-- DESCRIPTION OF THE TASK --
Can you write out the entries below again, substituting "Pinpoint" for each "Identify" and keeping everything else the same?

-- WORKING DATA --
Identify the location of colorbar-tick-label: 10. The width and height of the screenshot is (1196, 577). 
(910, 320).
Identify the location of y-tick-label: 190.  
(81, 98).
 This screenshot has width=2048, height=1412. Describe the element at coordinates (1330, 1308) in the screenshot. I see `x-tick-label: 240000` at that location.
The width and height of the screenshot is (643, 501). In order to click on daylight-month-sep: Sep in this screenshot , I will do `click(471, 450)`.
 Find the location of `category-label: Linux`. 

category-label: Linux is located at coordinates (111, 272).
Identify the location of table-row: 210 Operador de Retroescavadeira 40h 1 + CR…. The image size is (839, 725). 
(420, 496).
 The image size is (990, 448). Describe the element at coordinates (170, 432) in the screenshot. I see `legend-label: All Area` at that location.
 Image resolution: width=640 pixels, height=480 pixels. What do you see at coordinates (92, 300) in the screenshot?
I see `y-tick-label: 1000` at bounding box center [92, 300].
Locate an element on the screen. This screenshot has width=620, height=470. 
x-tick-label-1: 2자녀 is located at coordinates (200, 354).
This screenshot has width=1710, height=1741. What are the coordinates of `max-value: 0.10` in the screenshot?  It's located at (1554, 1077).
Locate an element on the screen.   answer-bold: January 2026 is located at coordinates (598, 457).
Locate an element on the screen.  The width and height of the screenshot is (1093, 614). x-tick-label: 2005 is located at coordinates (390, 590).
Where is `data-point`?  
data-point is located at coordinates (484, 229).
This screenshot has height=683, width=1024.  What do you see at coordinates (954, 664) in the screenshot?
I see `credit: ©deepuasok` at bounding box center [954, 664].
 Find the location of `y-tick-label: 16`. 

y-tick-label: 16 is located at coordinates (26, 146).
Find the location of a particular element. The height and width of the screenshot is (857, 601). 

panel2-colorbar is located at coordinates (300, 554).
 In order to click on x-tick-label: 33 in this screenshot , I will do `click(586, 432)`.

-- REPLY --
Pinpoint the location of colorbar-tick-label: 10. The width and height of the screenshot is (1196, 577). 
(910, 320).
Pinpoint the location of y-tick-label: 190.  
(81, 98).
 This screenshot has width=2048, height=1412. Describe the element at coordinates (1330, 1308) in the screenshot. I see `x-tick-label: 240000` at that location.
The width and height of the screenshot is (643, 501). In order to click on daylight-month-sep: Sep in this screenshot , I will do `click(471, 450)`.
 Find the location of `category-label: Linux`. 

category-label: Linux is located at coordinates (111, 272).
Pinpoint the location of table-row: 210 Operador de Retroescavadeira 40h 1 + CR…. The image size is (839, 725). 
(420, 496).
 The image size is (990, 448). Describe the element at coordinates (170, 432) in the screenshot. I see `legend-label: All Area` at that location.
 Image resolution: width=640 pixels, height=480 pixels. What do you see at coordinates (92, 300) in the screenshot?
I see `y-tick-label: 1000` at bounding box center [92, 300].
Locate an element on the screen. This screenshot has width=620, height=470. 
x-tick-label-1: 2자녀 is located at coordinates (200, 354).
This screenshot has width=1710, height=1741. What are the coordinates of `max-value: 0.10` in the screenshot?  It's located at (1554, 1077).
Locate an element on the screen.   answer-bold: January 2026 is located at coordinates (598, 457).
Locate an element on the screen.  The width and height of the screenshot is (1093, 614). x-tick-label: 2005 is located at coordinates (390, 590).
Where is `data-point`?  
data-point is located at coordinates (484, 229).
This screenshot has height=683, width=1024.  What do you see at coordinates (954, 664) in the screenshot?
I see `credit: ©deepuasok` at bounding box center [954, 664].
 Find the location of `y-tick-label: 16`. 

y-tick-label: 16 is located at coordinates (26, 146).
Find the location of a particular element. The height and width of the screenshot is (857, 601). 

panel2-colorbar is located at coordinates (300, 554).
 In order to click on x-tick-label: 33 in this screenshot , I will do `click(586, 432)`.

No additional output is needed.